I have used the railpass myself, and I believe the same system is still in use...

You buy the railpass on the Amtrak website.

You receive a confirmation email with pass reference number.

(You collect the actual paper pass from whichever Amtrak station you nominated later, once you get to America.)

You can use a special overseas Amtrak email address to make your reservations. I recommend that as the folk there are experienced with passes and foreign customers... You can phone and talk to an agent too, quoting your pass reference...

Make your reservations as early as possible.

You collect your pass and the pre arranged reserved tickets from the Amtrak station.

If all the lowest price railpass seats are sold out, you may still travel by paying the extra, so long as the whole train is not sold out.

Be aware that each time you change trains or even Amtrak connecting bus services you use up a pass segment.

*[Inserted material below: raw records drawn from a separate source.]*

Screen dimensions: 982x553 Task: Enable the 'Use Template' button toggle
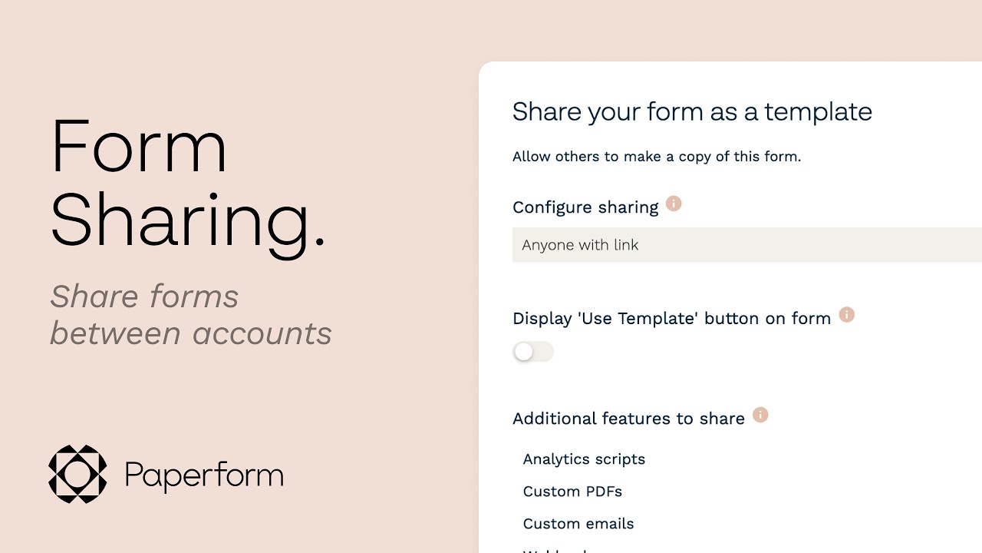pos(533,352)
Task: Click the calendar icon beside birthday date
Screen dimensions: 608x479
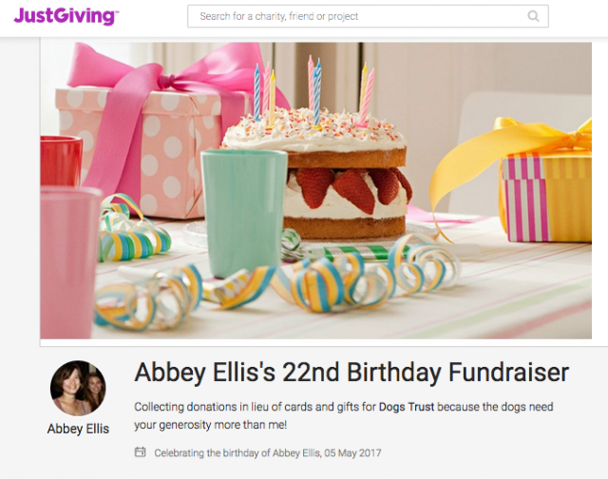Action: click(140, 452)
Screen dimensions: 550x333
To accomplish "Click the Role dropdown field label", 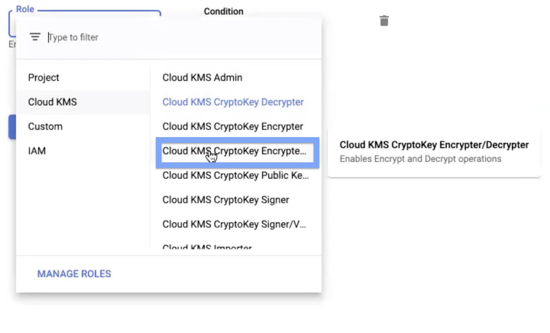I will tap(25, 9).

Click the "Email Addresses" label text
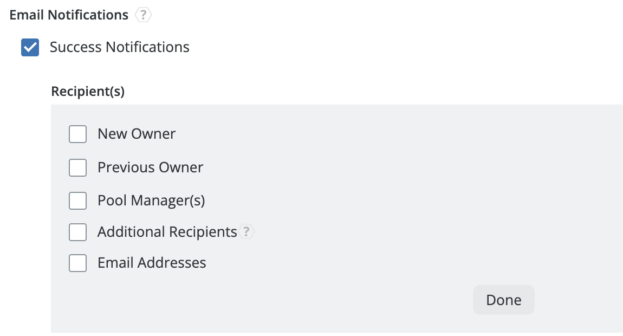pos(152,263)
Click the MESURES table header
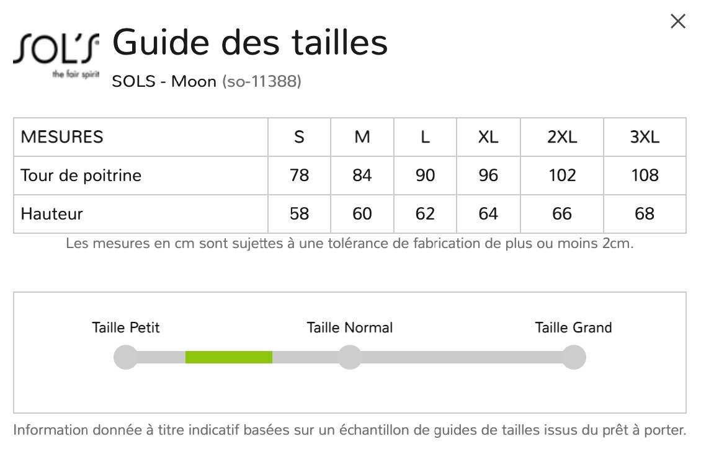 pyautogui.click(x=62, y=137)
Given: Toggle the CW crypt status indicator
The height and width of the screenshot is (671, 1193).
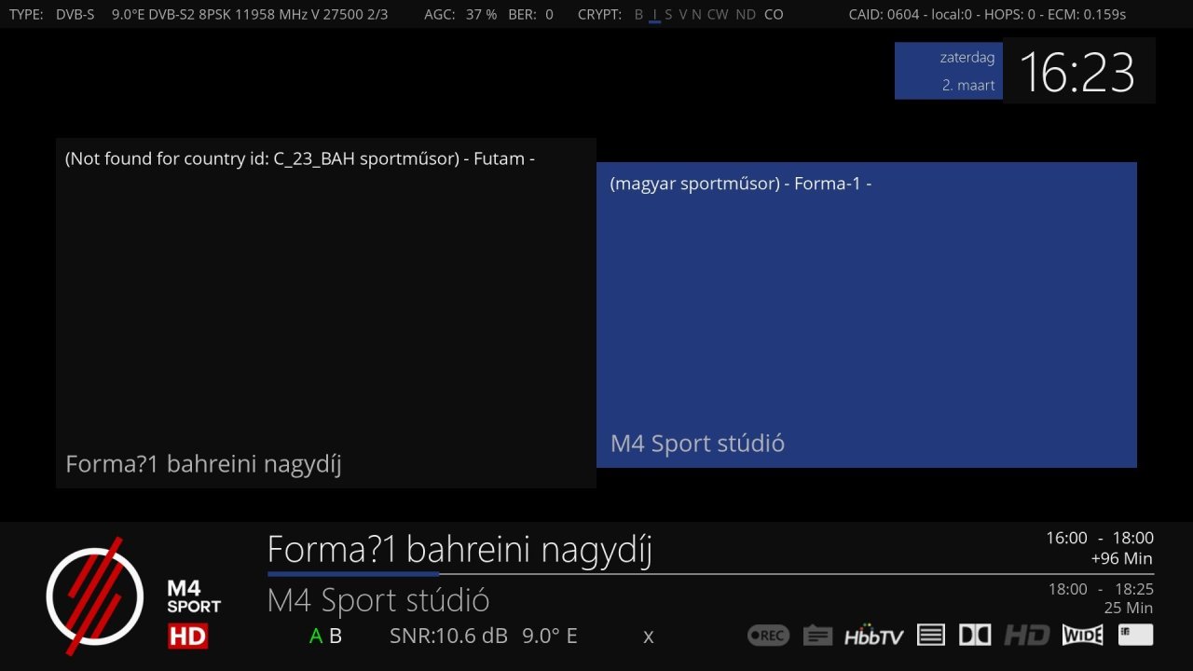Looking at the screenshot, I should (718, 15).
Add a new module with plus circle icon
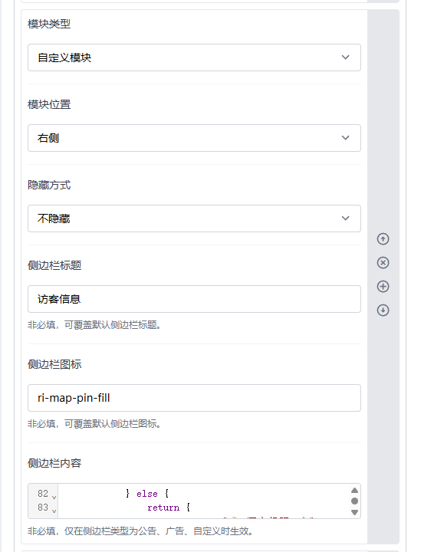421x552 pixels. coord(383,287)
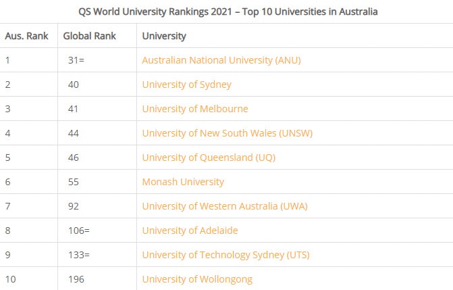Visit the University of Wollongong link
Screen dimensions: 453x290
[197, 279]
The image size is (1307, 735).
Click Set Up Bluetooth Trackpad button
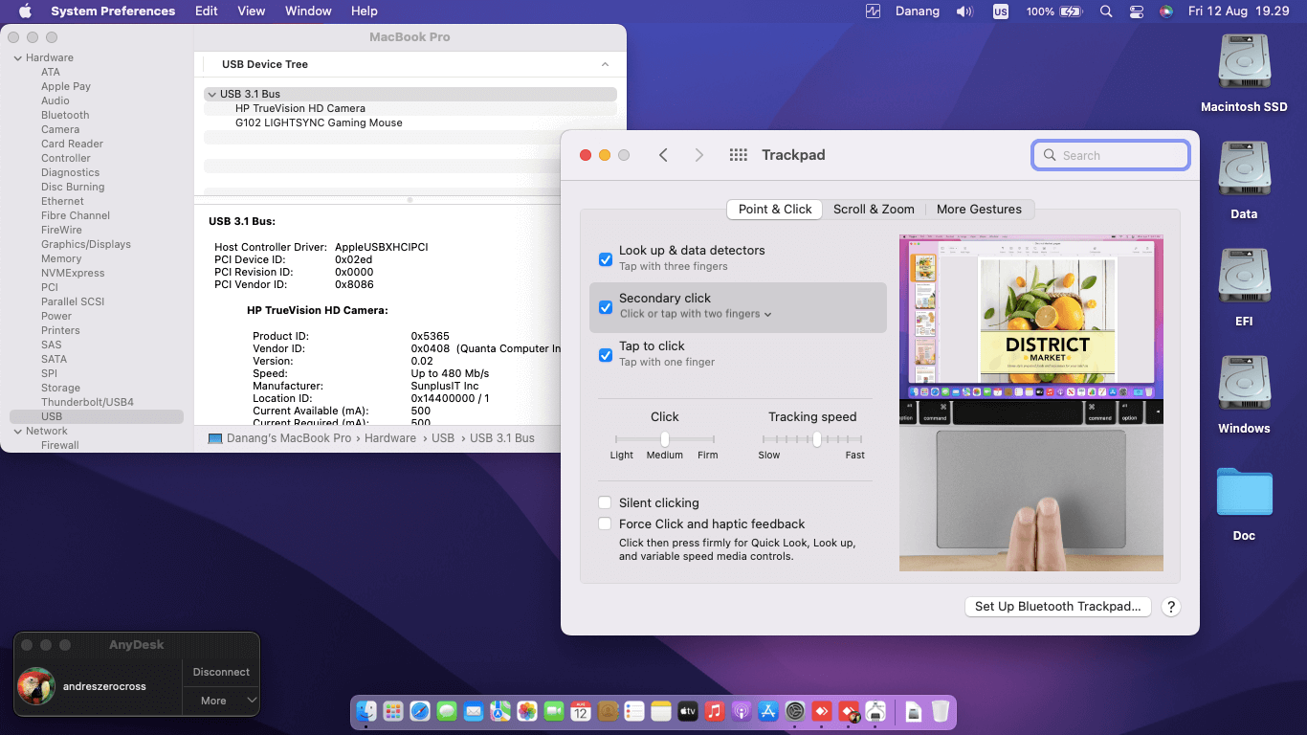click(1057, 607)
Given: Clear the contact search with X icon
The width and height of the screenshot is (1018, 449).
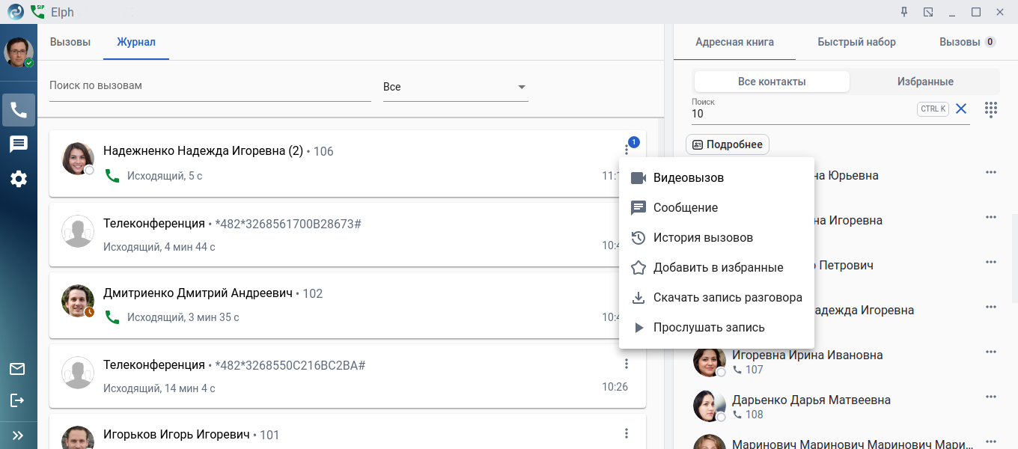Looking at the screenshot, I should click(961, 109).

You can try making dummy bookings on Amtrak.com to see how busy any train is at this moment for your required dates.

Ed.

PS This page should help: https://www.amtrak.com/deals-discounts/multi-ride-rail-passes/rail-passes/take-the-trains-across-america-with-usa-rail-pass


----------



## me_little_me (Jan 26, 2018)

caravanman said:


> Hi Brian,
> 
> I have used the railpass myself, and I believe the same system is still in use...
> 
> ...


You should also mention that it is often advisable, if more than the number of segments is needed, that one should pay cash (i.e. credit card also) for the short cheap segments and save the pass for the more expensive ones.


----------